→ **Page excerpt**
┏━━
Friday, January 16, 2015

Happy 6th Reunion-versary!

Six years ago today I finally had answers to the three questions that had been haunting me since the first and only time I saw my firstborn child.  Questions that haunted me for 29 years, 7 months, and 13 days.

Yes, he was alive
Yes, he was healthy
Yes, he was happy
And yes, he got great parents too.

Despite the laws in the State of Iowa (where grown adults are denied the right to know their true origins) my son was still able to find me. There are no words to express the gratitude I have for the online reunion registries and for Kim, one of the many amazing people known as "Search Angels".

As I remember that wonderful, yet frightening, day six years ago, I find myself again with mixed emotions.

Sadness
That adoption is still celebrated and treated as sacred in this country.  Despite the many, many studies proving the trauma to both mother and child due to unnecessary separation.  Despite the many people now speaking out their truths regarding adoption loss.  The adoption industry is just another example proving that it is the almighty dollar that runs this country.  I long to see the day when the mother-child relationship is celebrated and treated as sacred ~ despite the mothers marital status, age, income level, etc.
┗━━
→ **Data shown**
┏━━
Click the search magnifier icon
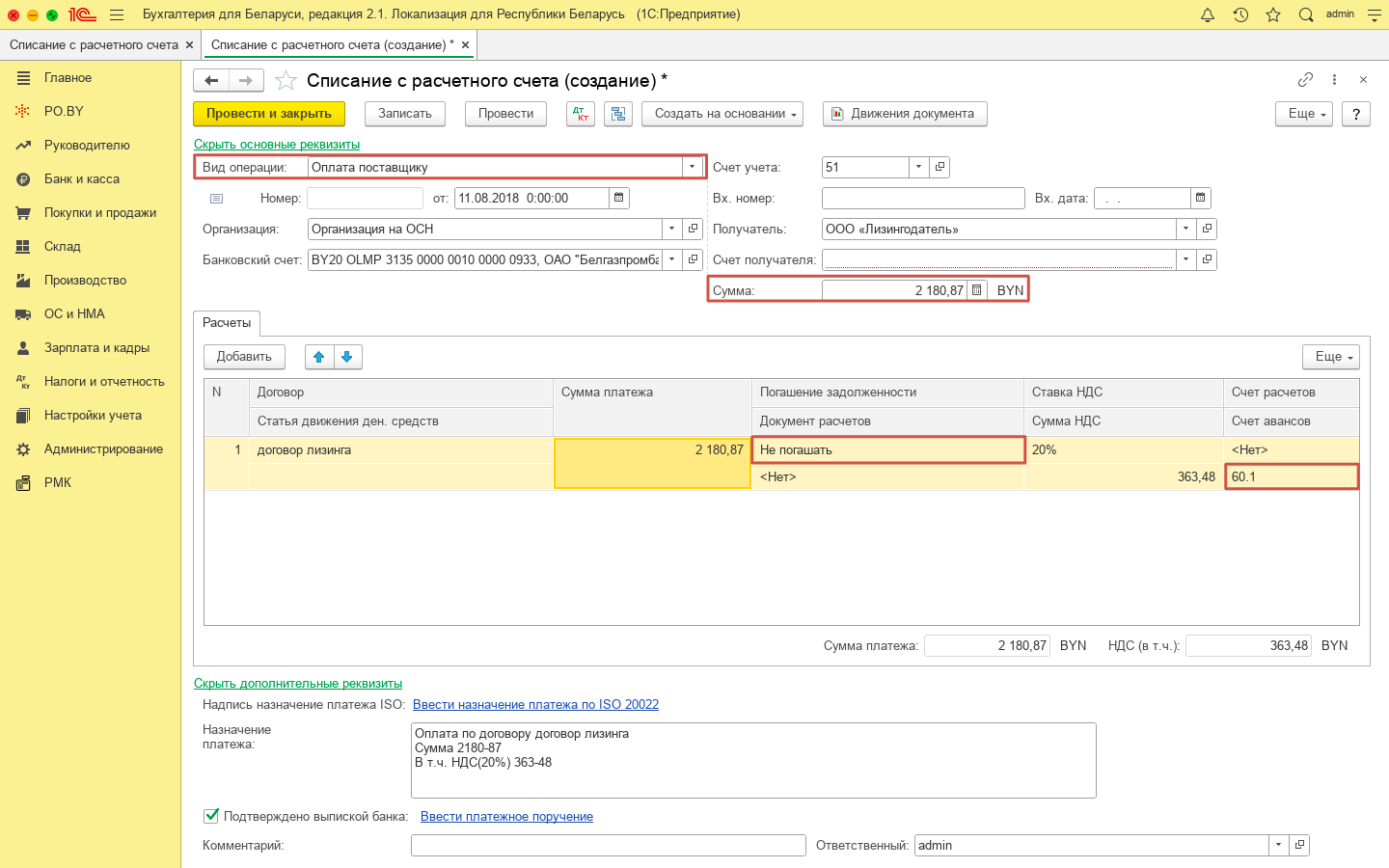The width and height of the screenshot is (1389, 868). click(x=1306, y=14)
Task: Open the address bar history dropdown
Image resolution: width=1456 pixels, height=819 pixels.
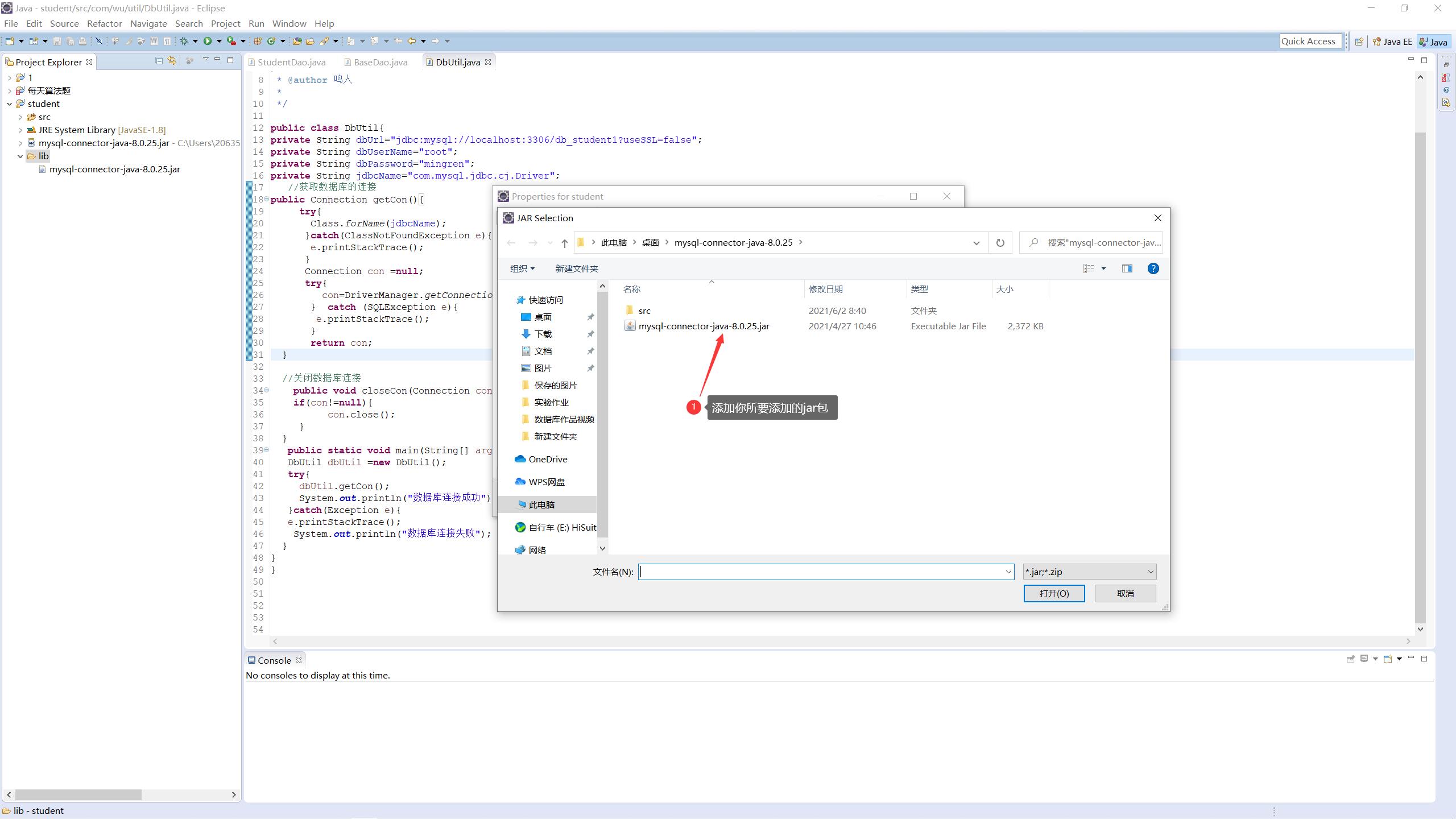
┗━━
→ **Objective**
Copy from the adoption reunion post the stretch from "Friday, January 16, 2015" through "with mixed emotions.", word for word.

→ **Solved exercise**
Friday, January 16, 2015

Happy 6th Reunion-versary!

Six years ago today I finally had answers to the three questions that had been haunting me since the first and only time I saw my firstborn child.  Questions that haunted me for 29 years, 7 months, and 13 days.

Yes, he was alive
Yes, he was healthy
Yes, he was happy
And yes, he got great parents too.

Despite the laws in the State of Iowa (where grown adults are denied the right to know their true origins) my son was still able to find me. There are no words to express the gratitude I have for the online reunion registries and for Kim, one of the many amazing people known as "Search Angels".

As I remember that wonderful, yet frightening, day six years ago, I find myself again with mixed emotions.